Evidentemente, no ocurrirá lo mismo con las semillas, que se dejarán caer, aunque también se debe evitar la acumulación de las mismas en el mismo espacio. La siembra de semilleros debe hacerse al comenzar la primavera en espacios abiertos, y en invernaderos siempre conviene mantener una temperatura mínima de 10 ºC.

En caso de que adquiramos las tomateras directamente para trasplante desde un vivero o tienda de jardín, es importante cerciorarnos sobre si se le ha aplicado a la planta el fungicida biológico y el insecticida, necesarios para la protección contra virus.

Al momento del trasplante, se debe tener en cuenta que el suelo debe estar húmedo, pero no encharcado; esto servirá para evitar la deshidratación de la planta. Si se va a trasplantar a suelos secos, se deberá comenzar un riego “pesado”, inclusive con 3 días de anticipación para aflojar su sequedad y facilitar el calado del hoyo con riego previo. Esto último quizá sea aplicable sólo a huertos urbanos medianos de jardín o a invernaderos.

Cuando la tomatera crezca a cierto nivel del suelo –esto se puede determinar a simple vista-hay que evitar que sus pequeñas ramificaciones caigan sin sostén y la planta pierda fuerza para seguir creciendo y desarrollando sus frutos. Para conseguirlo, siempre es recomendable estaquear la planta con una caña o barra de hierro fina, que la supere en altura y que, atándola al tallo, mantenga una posición no sólo recta, sino más resistente al viento y la lluvia.

Riego del tomate

Como lo mencionamos en pasajes anteriores, el 90 % del tomate listo para el consumo está compuesto de agua, por lo que el riego correcto de este fruto es tan fundamental para su crecimiento, que de él depende en gran medida su resultado final.

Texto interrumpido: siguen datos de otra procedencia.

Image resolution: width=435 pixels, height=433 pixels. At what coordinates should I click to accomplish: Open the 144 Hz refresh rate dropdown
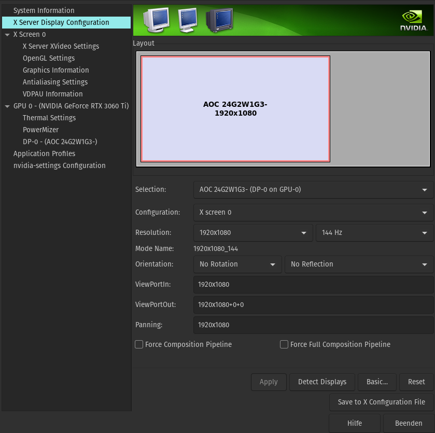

Hay varios aspectos a tener en cuenta cuando de regar nuestras tomateras o semilleros se trata; es clave una buena distribución del agua en todo el ciclo de riego, sobre todo en las fases de crecimiento del fruto. Y tal como señalamos anteriormente, la necesidad de agua de tomate, no implica que se pueda incurrir permanentemente en excesos de la misma.

En el caso de los huertos urbanos dispuestos en mesas de cultivo, habrá muchas premisas que deben tenerse en cuenta en huertos de campo abierto que no hará falta aplicar; de cualquier forma, también hay otras, que sí es necesario tener en cuenta cuando nos disponemos a regar.

Aún teniendo en cuenta las variaciones climáticas que puede haber de una zona a otra de la geografía nacional, generalmente un tomate crecido adulto requiere entre 1.5 lt a 2 litros de agua diarios, excepto que las precipitaciones aporten esta cuota. Si tomamos como referencia el trasplante del tomate, el riego debe ir de menor a mayor, aportándole poca agua cuando está recién trasplantado, e ir aumentando la cantidad para aportar la cuota necesaria que necesita el crecimiento.

Cuando se trata de huertos urbanos, que es la materia que nos ocupa, es suficiente un riego de gravedad, es decir, con manguera y centrándose principalmente en la base del tallo; se debe intentar evitar mojar las hojas y el mismo fruto, con el fin de protegerlo de la sequedad de los mismos.

Así como el riego es primordial para el crecimiento sano y continuado de tomateras y semillas, la poda se constituye como una instancia muy importante para aportar fuerza al crecimiento de la planta. Las hojas y ramas secas o marchitas restan mucha energía a la planta, y si no se podan esas zonas resecas para reactivar su crecimiento, pueden incluso, contagiarse al resto del fruto y producir la muerte del mismo.